Sesuai grand strategi Polri 2005-2025 dengan tekanan membangun kepercayaan masyarakat pada 2005-2010, menjalin kemitraan 2010-2015, serta pelayanan prima 2015-2025, maka seluruh personel dan lembaga Polri perlu benar-benar harus mampu mengaktualisasikan reformasi instrumen, reformasi struktur, dan reformasi kultur Polri. Tentu saja sebagai sebuah proses berbagai persoalan tantangan dan hambatan masih selalu bisa dirasakan. Tantangan terberat justru lebih hadir pada kondisi perubahan sistem dan struktural dalam kepolisian sendiri. Masih banyak yang menganggap bahwa ‘pemolisian demokratik’ masih merupakan angan-angan utopis di atas kertas. Namun  tidak sebagian dari para petiunggi kepolisian dan juga masyarakat sangat optimis bahwa reformasi perubahan ini bisa dilakukan.

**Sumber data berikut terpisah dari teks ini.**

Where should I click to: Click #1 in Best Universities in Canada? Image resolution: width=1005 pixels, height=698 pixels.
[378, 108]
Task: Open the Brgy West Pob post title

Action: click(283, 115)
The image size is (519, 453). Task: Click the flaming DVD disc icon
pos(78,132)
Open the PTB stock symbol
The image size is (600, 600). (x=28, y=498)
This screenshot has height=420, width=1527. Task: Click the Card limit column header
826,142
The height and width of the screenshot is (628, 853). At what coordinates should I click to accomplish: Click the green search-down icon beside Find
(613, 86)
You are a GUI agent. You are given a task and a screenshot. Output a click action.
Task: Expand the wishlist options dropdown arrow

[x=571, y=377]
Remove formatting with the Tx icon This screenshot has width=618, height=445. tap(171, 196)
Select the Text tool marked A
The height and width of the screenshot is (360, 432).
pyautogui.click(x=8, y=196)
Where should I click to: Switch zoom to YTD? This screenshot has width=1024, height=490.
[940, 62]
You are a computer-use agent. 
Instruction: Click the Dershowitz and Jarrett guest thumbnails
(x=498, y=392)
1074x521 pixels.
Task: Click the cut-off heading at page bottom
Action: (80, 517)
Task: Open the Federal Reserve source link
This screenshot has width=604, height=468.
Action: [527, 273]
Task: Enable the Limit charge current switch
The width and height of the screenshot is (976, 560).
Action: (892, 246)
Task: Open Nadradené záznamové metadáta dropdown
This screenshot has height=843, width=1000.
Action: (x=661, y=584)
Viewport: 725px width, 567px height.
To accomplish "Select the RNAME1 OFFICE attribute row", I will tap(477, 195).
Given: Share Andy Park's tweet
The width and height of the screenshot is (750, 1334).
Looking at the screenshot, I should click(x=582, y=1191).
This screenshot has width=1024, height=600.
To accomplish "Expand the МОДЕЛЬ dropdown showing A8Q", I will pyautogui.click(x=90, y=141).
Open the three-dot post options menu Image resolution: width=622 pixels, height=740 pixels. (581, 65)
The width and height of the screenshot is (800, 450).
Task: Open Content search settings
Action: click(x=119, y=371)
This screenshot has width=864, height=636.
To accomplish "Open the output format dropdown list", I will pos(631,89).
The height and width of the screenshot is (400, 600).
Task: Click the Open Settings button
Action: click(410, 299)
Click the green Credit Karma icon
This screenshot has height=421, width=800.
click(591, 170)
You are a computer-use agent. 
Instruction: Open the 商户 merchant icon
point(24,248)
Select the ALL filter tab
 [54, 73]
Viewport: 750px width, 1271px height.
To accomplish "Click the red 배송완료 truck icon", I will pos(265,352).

Dilema-dilema dalam tataran konsep dan praktik memang kadang menggelayut menjadi satu pertanyaan-pertanyaan kecil yang perlu diluruskan. Pada praktik penerapan pemolisian sipil atau pemolisian demokratik seringkali selalu akan menyentuh proses pertanyaan tentang bagaimana dengan tindakan tegas (beberapa kasus harus menempatkan tindakan kekerasan) dikaitkan dengan  pemolisian demokratik yang memang harus jauh dengan watak kekerasan? Kebingungan-kebingungan ini masih bisa dirasakan pada tingkatan operasionalisasi. Dalam konteks aktualisasi hak demokrasi, posisi dan tugas polisi acap kali memang sulit. Kesulitan itu merupakan problem ilmiah kongkrit yang menjadi tantangan, meskipun pada aspek-aspek tertentu sering menjadi pembenaran atas kemalasan para oknum kkepolisian untuk penerapan pemolisian yang lebih demokratik.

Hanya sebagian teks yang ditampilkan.